Unzählige Haushalte leiden nicht erst seit der Corona-Krise unter den hohen Krankenkassenprämien, die in den letzten 20 Jahren im Vergleich zu den Löhnen und Renten geradezu explodiert sind. Es ist zu begrüssen, dass der Bundesrat den Handlungsbedarf erkennt. Der von ihm heute in die Vernehmlassung gegebene Gegenvorschlag zur Prämien-Entlastungs-Initiative der SP Schweiz ist jedoch zu wenig ehrgeizig. Denn die Anliegen der Initiative sind aktueller denn je.

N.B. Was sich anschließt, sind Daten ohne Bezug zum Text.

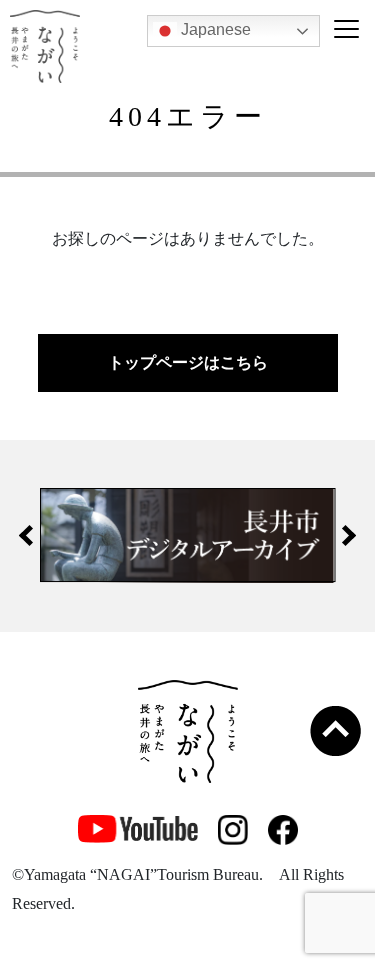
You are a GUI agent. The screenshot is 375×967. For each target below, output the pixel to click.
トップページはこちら (188, 362)
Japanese (214, 29)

«Um die Prämienlast zu verringern, reicht es nicht aus, dass die Kantone ihren Anteil am Kostenbeitrag erhöhen», sagt SP-Nationalrätin Barbara Gysi. «Wir müssen den Bund viel stärker in die Pflicht nehmen.» Auch geht der Gegenvorschlag zu wenig auf die konkrete Belastung der Haushalte ein. «Versicherte mit kleineren und mittleren Einkommen sind ohnehin schon am stärksten von der Krise betroffen. Da bleibt kaum noch Geld, um die hohen Krankenkassen-Prämien zu bezahlen», sagt SP-Nationalrätin Flavia Wasserfallen. «Diese Menschen brauchen jetzt konkrete Lösungen, denn die Schmerzgrenze ist längst erreicht.»

Die Prämien-Entlastungs-Initiative fordert, dass kein Haushalt mehr als zehn Prozent des verfügbaren Einkommens für Prämien zahlen soll. Auch bei den Prämienverbilligungen (IPV) schafft sie Gerechtigkeit, denn künftig soll der Anspruch auf IPV in allen Kantonen gleichermassen gelten. «Die Kantone sparen bei den Prämienverbilligungen und verhindern so sozialen Ausgleich», sagt Barbara Gysi. «Die SP gibt hier Gegensteuer und fordert eine gerechtere Finanzierung.»